The reality on how you carry out the investigations of a murder is different, of course, but that doesn’t matter, because we’re talking about fiction, not documentaries. What matters is that the story works and that the reader/viewer is having fun.
And, anyway, the artistic licences go well beyond the roles of the characters. Just think of the clothing on a crime scene. Whoever has watched only an episode of “CSI: Miami” has certainly noticed criminologists wandering among corpses in elegant suits (men) or impeccable lady’s suit complete with shoes with high heels (women). And all this in hot Florida. Where are the protective overalls, shoe covers, hoods, and everything else? The maximum that you can see on them is latex gloves!
Not to mention the fact that at the appropriate time they all become perfect shooters or skilled negotiators or that the most insignificant physical evidence (e.g. the usual fibre) is enough to nail the murderer, since there is a database of everything.
In short, artistic licences are everywhere, and we are not always able to identify the boundary between reality and fiction. And, all in all, we aren’t even interested.

Personally, being a biologist, I am fascinated by forensic science, but rather at a theoretical level. Having worked in the past in a university laboratory (although my “investigations” were in the field of ecology, so definitely a lot more cheerful!) I know perfectly well that it is a job made of slow procedures, often not entirely reliable, full of repetitions and inconclusive results, where you produce a flood of data of which only a small part is really useful or usable.
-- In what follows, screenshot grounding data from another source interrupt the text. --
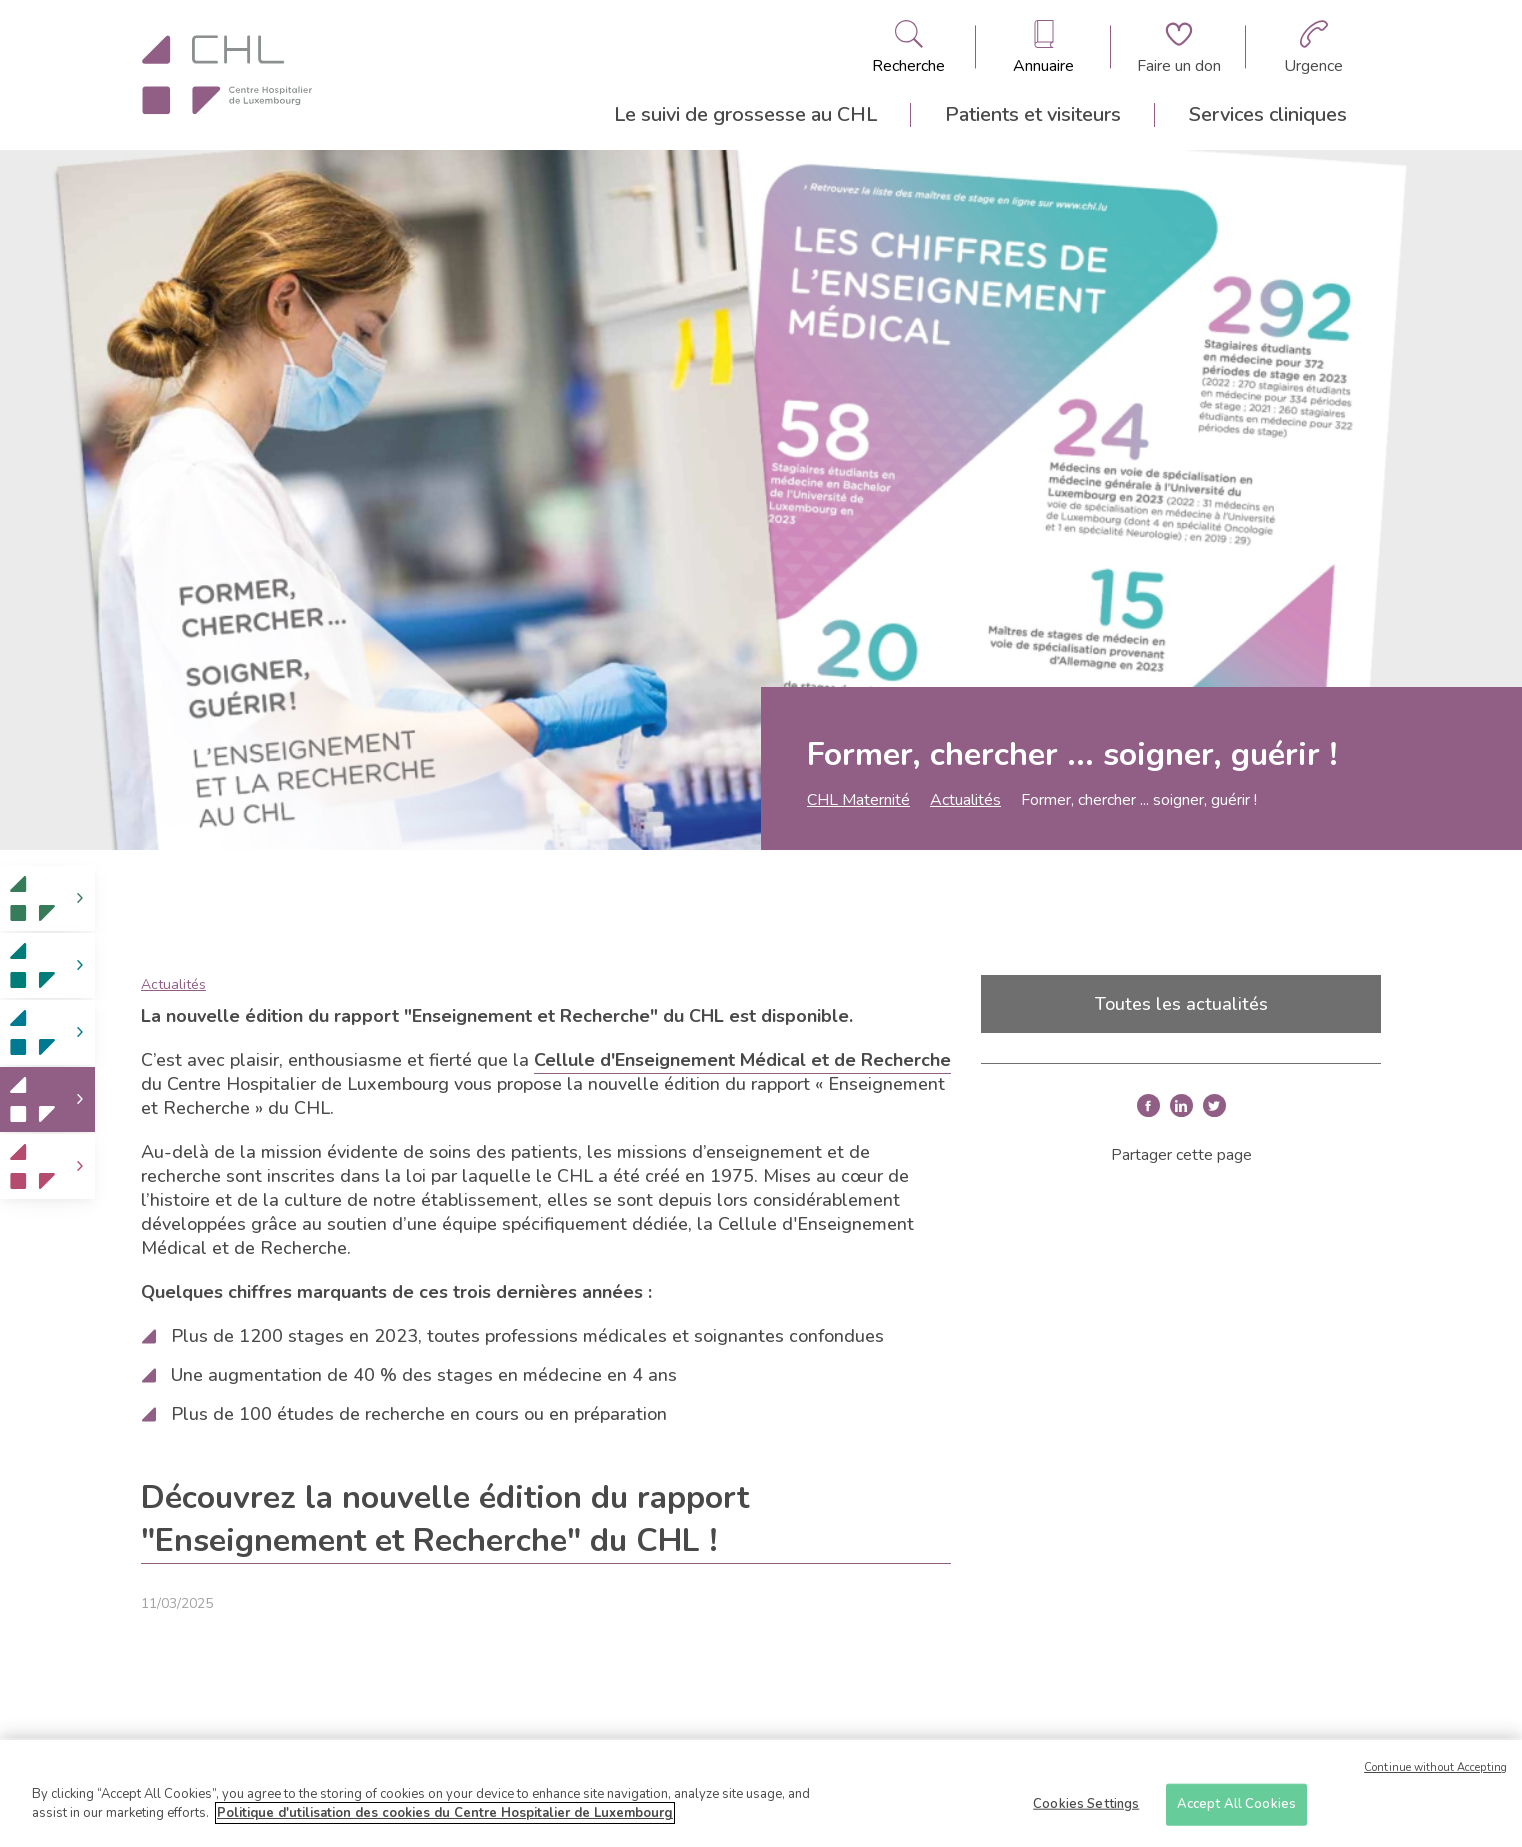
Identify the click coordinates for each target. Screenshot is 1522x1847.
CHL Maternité (858, 800)
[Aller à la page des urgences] (1313, 47)
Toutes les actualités (1181, 1004)
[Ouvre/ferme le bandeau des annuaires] (1043, 47)
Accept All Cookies (1236, 1804)
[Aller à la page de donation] (1179, 47)
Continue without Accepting (1435, 1768)
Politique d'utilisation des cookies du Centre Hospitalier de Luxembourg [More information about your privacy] (445, 1814)
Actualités (965, 800)
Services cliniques (1268, 114)
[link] (47, 898)
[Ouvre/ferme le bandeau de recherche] (908, 47)
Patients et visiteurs (1033, 114)
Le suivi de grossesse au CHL (745, 114)
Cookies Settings (1086, 1804)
If the stories narrated what it really means to analyse all the evidence from the scene of a crime, their consumer would be bored to death.
This is why you come to the artistic licence: in books, movies or TV series, each event must push the action forward and it doesn’t matter how the characters are dressed, what their capabilities are or what exactly their roles should be.

So when I found myself writing for the first time a procedural crime thriller, “The Mentor”, on one hand I tried as much as possible to keep a certain inherent logic within the plot as well as a substantial scientific plausibility, on the other hand it was me as author who created the rules that govern the world in which my characters move.
This is how my version of the scientific department at Scotland Yard comes from, where criminologists are almost all also police officers (which is not true in reality) and, as such, not only they own a weapon (most British police officers are not armed), but use it with ease. In addition, I never specify if they are wearing any special protection on the scene, apart from the usual latex gloves, but then I don’t even say the opposite.
Even the explanation of their ranks within the police is minimized according to the needs of the plot. For example, the main character, Detective Shaw, is chief of a scientific team, but only in the second book I clarify that he is a detective chief inspector, because he mentions a possible promotion, which then will fall into the plot of the final book of the trilogy: “Beyond the Limit”. Similarly, in the second book, you discover that officer Mills became a sergeant: the reason is to further show the fact that two years have passed.
Sometimes, moreover, the characters can count on futuristic technologies invented by me (like the program used by Martin Stern in “Syndrome” to create an explorable computer recreation of the crime scene) that accompany the real ones, for which I performed specific research (the detection of fingerprints with silver/black powder or blood with luminol).

I also admit that only half of such research is derived from the study of techniques and procedures used in real life, through an online course that I attended (created by the University of Leicester) and of course Google, while the other half comes from my TV, cinema, and fiction background.
Besides, the reader uses it as a term of comparison and, basically, reproducing some aspects already seen in a book or on TV does nothing but reinforce the suspension of disbelief and, ultimately, increases the enjoyment of the novel.
The purpose is to entertain, and artistic licence is and always will be an essential element in achieving this goal, even when it comes to the most rigorous matters, like science.